◆ **EXERCISE BRIEF**
From the gardening blog below, list every length or area measurement given for planting cowpeas, and note what each one describes.

◆ **SOURCE**
>>>

I usually plant my cowpeas straight from the grocery store bag, but I saw these seeds at Lowes, purple hull variety, and decided to give them a try because they look so pretty.

Make indentation rows in the soil using the rake, something like six inches apart. If there was no rain, sprinkle some water over the bed to thoroughly wet the ground.  Then place seeds into the rows three inches from each other:

Using the same rake, cover the seeds with soil and you are done!

Cowpeas do not need support because they will grab on each other. I put a bamboo stake in the middle of the bed just to mark cowpea variety, otherwise I would not even bother. Keep them watered every day until they come up, and then every day, again (if there is no rain) until they are about a foot tall. After that they will shade the ground well enough to need watering once a week if there is no rain. 

Cowpeas grow very fast; pictured above are grocery store cowpeas seeded just five days ago.

I planted an approximately three by four feet section of the bed and it took the whole package of cowpeas (28 grams). But I expect at least five pounds of green beans from that planting, as well as some seeds for the future plantings. Cowpeas are very productive, plant some now.

July 10, 2011

Saving tomato seeds Part 2

Now that we have tomato seeds scooped out and left in a cup to ferment, we watch for the signs of actual fermenting. These will be cloudy water and foam or film on the top of the water with the seeds. This process takes anywhere from three days to a week, sometimes longer, depending on the temperature in your home. But when you see foam or film on the top of the water, the seeds are ready:

Now put the seeds into a strainer and rinse with cold water until there is no tomato particles and seeds are clean:

And spread the seeds on a coffee filter. I usually write the variety name on the filter because if I save many seeds of many varieties, things get mixed up pretty fast:

Set the coffee filter somewhere where it will not be disturbed and let dry for a week or two. You will know that the seeds are dry when they easily separate from the coffee filter and from each other. At this point you can store the seeds in the bottom of the refrigerator for the next planting season.

If you want to seed some tomatoes now, you do not have to wait until the seeds are dry. Just plant rinsed fermented seeds in a nursery container and you should be just fine.

July 8, 2011

Saving tomato seeds, save tomato seeds from a tomato

If you have some tomatoes in you garden that you want to save seeds from, or just want to have some seeds for planting, here's how we can harvest seeds from a tomato. Before we go into a step-by-step explanation, let's think about how a tomato propagates itself in nature.

A tomato falls on the ground where it rots and the seeds get into the soil, then they germinate. Not every vegetable need to rot in order to produce new seedlings, but for tomatoes it seems to be an important step. So in our seed saving venture we want to imitate nature.

Get some tomatoes. If you are just starting a garden and do not have your own tomatoes, as well as do not have any seeds, get some tomatoes from the store. To increase your chances for success, get a few tomatoes of different varieties. The problem with germinating store bought tomatoes might be with "terminator seeds" - seeds that were processed to disallow germination (not likely), or that tomatoes were picked very green and seeds had no chance to mature (more likely). In either event, trying a few of different varieties will increase your chances for success.

<<<

◆ **STORED RECORDS**
>>>

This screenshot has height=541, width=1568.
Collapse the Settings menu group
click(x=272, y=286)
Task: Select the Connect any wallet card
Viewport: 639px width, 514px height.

<<<

◆ **FINISHED ANSWER**
- Six inches: spacing between the indentation rows
- Three inches: spacing between seeds within a row
- About a foot: the height the cowpeas reach before daily watering can stop
- Approximately three by four feet: the size of the planted section of the bed